Required action: Return exactly, please, the lines from the one containing "Screen dimensions: 511x320" to the last line of the entries below, and nothing else, leaving pictures out.

(Exercise materials begins)

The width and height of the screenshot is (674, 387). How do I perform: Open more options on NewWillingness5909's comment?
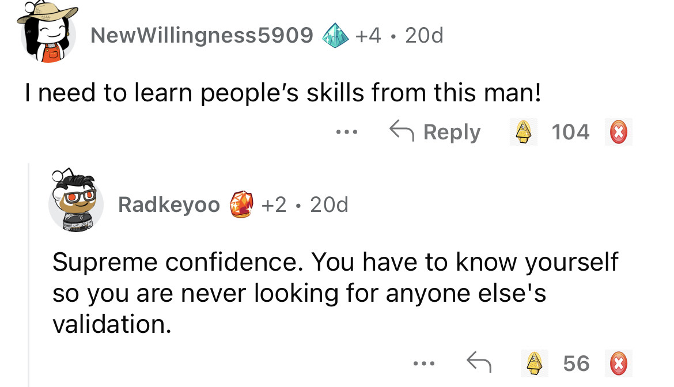[347, 132]

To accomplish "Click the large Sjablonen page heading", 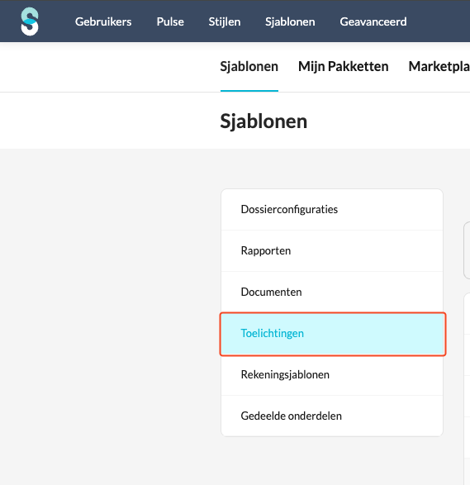I will (263, 121).
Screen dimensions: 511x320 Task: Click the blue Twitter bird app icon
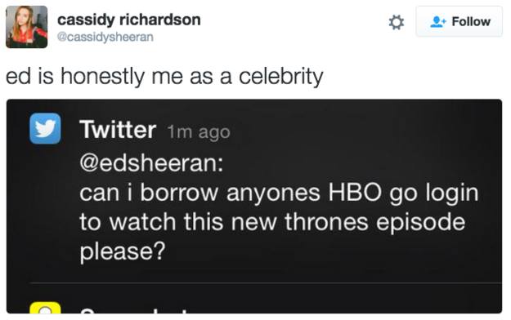click(45, 128)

(Exercise materials ends)

Result of the exercise:
Screen dimensions: 511x320 Task: Click the blue Twitter bird app icon
click(45, 128)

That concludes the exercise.